Niger Inter Magazine : Votre parti Amen Amin est en crise. Mais avant d’aborder cette crise, pouvez-vous nous dire comment ce parti a été créé ?

Mohamed Imbarek : Je dois d’emblée préciser que le nom Amen Amin vient de moi, c’est mon idée personnelle qui a été validée pour le nom de notre parti. Comme je l’ai dit tantôt, Amen Amin est l’émanation de la crise à Lumana après la rupture d’alliance de ce parti avec la majorité au pouvoir. Ce sont donc les exclus de Lumana dont le président national Ladan Tchiana qui ont créé le parti Amen Amin. Nous étions un groupe de camarades rejoints par d’autres qui nous ont fait confiance. La raison principale de notre exclusion de Lumana c’était justement notre fidélité et notre solidarité aux actions de construction nationale du président de la République, SEM Issoufou Mahamadou. C’est ainsi que notre jeune parti s’est très vite repositionné sur l’échiquier politique. Le Président de la République et le Premier ministre nous ont fait confiance en nommant nos cadres à des postes stratégiques tout en maintenant notre camarade président avec le rang de ministre d’Etat. Cependant, je dois dire que ce dernier s’est accaparé lui seul de ces postes. Pour la nomination de nos cadres, il a toujours fait ce que bon lui semble au détriment  de la décision du parti.

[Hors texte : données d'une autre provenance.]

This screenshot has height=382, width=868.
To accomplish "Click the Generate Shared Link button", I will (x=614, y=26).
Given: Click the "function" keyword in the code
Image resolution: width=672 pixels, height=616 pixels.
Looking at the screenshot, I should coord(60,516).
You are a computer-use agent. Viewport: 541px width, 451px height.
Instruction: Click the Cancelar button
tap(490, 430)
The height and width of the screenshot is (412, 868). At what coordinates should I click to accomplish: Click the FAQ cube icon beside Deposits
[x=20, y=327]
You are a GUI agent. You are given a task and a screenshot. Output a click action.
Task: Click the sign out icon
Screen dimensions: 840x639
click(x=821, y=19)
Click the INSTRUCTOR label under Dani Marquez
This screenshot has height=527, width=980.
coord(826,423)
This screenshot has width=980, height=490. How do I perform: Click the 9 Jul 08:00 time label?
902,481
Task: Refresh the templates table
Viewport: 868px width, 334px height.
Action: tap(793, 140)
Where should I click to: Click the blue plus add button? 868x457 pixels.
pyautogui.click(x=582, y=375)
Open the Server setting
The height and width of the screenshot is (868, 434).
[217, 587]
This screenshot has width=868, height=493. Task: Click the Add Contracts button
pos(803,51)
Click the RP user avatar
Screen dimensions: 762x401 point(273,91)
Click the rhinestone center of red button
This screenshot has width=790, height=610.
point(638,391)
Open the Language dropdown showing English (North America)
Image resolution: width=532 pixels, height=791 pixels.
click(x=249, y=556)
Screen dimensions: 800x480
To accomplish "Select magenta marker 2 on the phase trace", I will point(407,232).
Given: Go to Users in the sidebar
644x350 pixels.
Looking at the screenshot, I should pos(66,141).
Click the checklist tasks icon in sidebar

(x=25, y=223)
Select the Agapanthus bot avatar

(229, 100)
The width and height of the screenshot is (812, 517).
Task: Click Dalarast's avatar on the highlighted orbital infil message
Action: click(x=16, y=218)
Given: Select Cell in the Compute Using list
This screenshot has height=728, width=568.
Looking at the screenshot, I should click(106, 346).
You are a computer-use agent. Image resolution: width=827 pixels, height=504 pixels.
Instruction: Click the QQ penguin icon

Niger Inter Magazine : Quel a été le résultat de votre parti aux élections de 2016 ?

Mohamed Imbarek : Nous avons eu plus de 200 000 voix, ce qui nous a permis d’avoir trois (3) députés à l’Assemblée nationale. Ce résultat est le fruit du travail abattu par l’ensemble des militants Amen Amin. Ce n’est pas seulement l’œuvre  d’Omar Hamidou Tchiana. D’ailleurs les résultats sont là, si vous prenez le fichier électoral vous allez voir les départements qui ont été à la base de notre résultat. Vous allez voir que Omar Hamidou Tchiana n’a eu que 2 000 voix seulement dans sa commune alors moi j’ai eu plus de 8 000 voix dans ma commune. Et à la différence de lui, même à Lumana j’amène plus de voix que lui. J’ai amené 33 000 voix à Lumana l’année où j’ai été élu député contrairement à lui qui avait de réelles difficultés pour imposer son leadership à Lumana du fait d’insuffisance de résultat.

Niger Inter Magazine : Qu’est-ce qui était à la base de la crise entre vous et Ladan Tchiana ?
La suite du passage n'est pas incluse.